§ **Aim of the exercise**: Below are records; quote them exactly from the first line through the line that contains "The width and height of the screenshot is (690, 469).".

-- Provided records follows --

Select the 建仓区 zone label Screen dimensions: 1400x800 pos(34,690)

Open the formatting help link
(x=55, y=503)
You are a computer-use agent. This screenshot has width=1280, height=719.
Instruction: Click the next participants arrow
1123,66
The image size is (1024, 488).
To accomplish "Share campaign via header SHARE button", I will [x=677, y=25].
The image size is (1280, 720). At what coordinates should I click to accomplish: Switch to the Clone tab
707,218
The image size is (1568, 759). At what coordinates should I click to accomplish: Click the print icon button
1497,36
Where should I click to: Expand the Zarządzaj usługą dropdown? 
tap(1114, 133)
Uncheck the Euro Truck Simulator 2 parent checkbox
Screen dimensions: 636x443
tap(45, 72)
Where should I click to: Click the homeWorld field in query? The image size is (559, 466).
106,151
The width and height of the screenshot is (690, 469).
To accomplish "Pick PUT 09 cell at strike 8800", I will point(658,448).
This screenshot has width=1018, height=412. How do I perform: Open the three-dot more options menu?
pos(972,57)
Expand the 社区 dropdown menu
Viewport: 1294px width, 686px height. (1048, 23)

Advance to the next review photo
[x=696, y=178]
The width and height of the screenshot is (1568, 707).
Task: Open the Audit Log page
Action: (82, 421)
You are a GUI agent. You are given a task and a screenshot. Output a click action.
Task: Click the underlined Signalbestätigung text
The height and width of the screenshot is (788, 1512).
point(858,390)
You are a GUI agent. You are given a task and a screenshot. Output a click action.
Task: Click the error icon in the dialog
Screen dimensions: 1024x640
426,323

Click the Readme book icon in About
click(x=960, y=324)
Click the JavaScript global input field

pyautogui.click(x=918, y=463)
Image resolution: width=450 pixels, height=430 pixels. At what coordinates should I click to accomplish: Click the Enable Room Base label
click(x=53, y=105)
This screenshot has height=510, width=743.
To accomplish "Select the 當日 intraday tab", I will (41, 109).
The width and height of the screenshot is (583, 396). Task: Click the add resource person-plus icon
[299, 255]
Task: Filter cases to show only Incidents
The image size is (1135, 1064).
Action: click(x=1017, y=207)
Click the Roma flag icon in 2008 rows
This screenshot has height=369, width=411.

-- Provided records concluded --

§ **Reply to the exercise**:
Select the 建仓区 zone label Screen dimensions: 1400x800 pos(34,690)

Open the formatting help link
(x=55, y=503)
You are a computer-use agent. This screenshot has width=1280, height=719.
Instruction: Click the next participants arrow
1123,66
The image size is (1024, 488).
To accomplish "Share campaign via header SHARE button", I will [x=677, y=25].
The image size is (1280, 720). At what coordinates should I click to accomplish: Switch to the Clone tab
707,218
The image size is (1568, 759). At what coordinates should I click to accomplish: Click the print icon button
1497,36
Where should I click to: Expand the Zarządzaj usługą dropdown? 
tap(1114, 133)
Uncheck the Euro Truck Simulator 2 parent checkbox
Screen dimensions: 636x443
tap(45, 72)
Where should I click to: Click the homeWorld field in query? The image size is (559, 466).
106,151
The width and height of the screenshot is (690, 469).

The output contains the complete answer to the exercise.